Takeda conducted the global EXAMINE trial in accordance with the United States (U.S.) Food and Drug Administration's (FDA) 2008 Guidance, titled "Guidance for Industry: Diabetes Mellitus - Evaluating Cardiovascular Risk in New Antidiabetic Therapies to Treat Type 2 Diabetes," for all new Type 2 diabetes treatments.5

About Vipidia (Alogliptin)

Alogliptin is a prescription oral anti-diabetes agent and is part of the dipeptidyl-peptidase-4 inhibitor (DPP-4i) class of drugs. It is indicated for the treatment of Type 2 diabetes in adults aged 18 years and older to improve glycaemic control in combination with other glucose lowering medicinal products including insulin, when these, together with diet and exercise, do not provide adequate glycaemic control.6

Alogliptin is designed to stimulate the body's normal response to glucose regulation.
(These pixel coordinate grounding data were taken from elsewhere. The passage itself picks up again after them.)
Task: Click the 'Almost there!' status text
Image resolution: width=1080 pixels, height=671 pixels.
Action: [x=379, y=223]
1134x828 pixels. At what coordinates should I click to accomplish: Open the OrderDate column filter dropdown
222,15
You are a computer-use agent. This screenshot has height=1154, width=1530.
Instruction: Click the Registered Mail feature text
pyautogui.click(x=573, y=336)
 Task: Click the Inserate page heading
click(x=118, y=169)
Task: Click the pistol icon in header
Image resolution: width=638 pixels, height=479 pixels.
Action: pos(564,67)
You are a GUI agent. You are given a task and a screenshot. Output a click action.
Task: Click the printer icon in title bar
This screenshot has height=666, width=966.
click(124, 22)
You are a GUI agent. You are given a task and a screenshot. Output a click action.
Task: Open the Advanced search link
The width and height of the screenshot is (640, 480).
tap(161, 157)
Alogliptin is a selective DPP-4 inhibitor, designed to slow the inactivation of incretin hormones.6

Alogliptin is also available in a fixed-dose combination (FDC) therapy in the UK. Vipdomet combines alogliptin with metformin (12.5 mg alogliptin/1,000 mg metformin hydrochloride), a widely used Type 2 diabetes medication, in a single twice-daily tablet indicated for use in the treatment of adult patients aged 18 years and older with Type 2 diabetes mellitus:7

  • as an adjunct to diet and exercise to improve glycaemic control in adult patients, inadequately controlled on their maximal tolerated dose of metformin alone, or those already being treated with the combination of alogliptin and metformin
  • in combination with pioglitazone (i.e. triple combination therapy) as an adjunct to diet and exercise in adult patients inadequately controlled on their maximal tolerated dose of metformin and pioglitazone
  • in combination with insulin (i.e. triple combination therapy) as an adjunct to diet and exercise to improve glycaemic control in patients when insulin at a stable dose and metformin alone do not provide adequate glycaemic control

Further information on alogliptin can be found in the Summary of Product Characteristics (SmPC) and Patient Information Leaflet (PIL) which can be obtained at www.medicines.org.uk.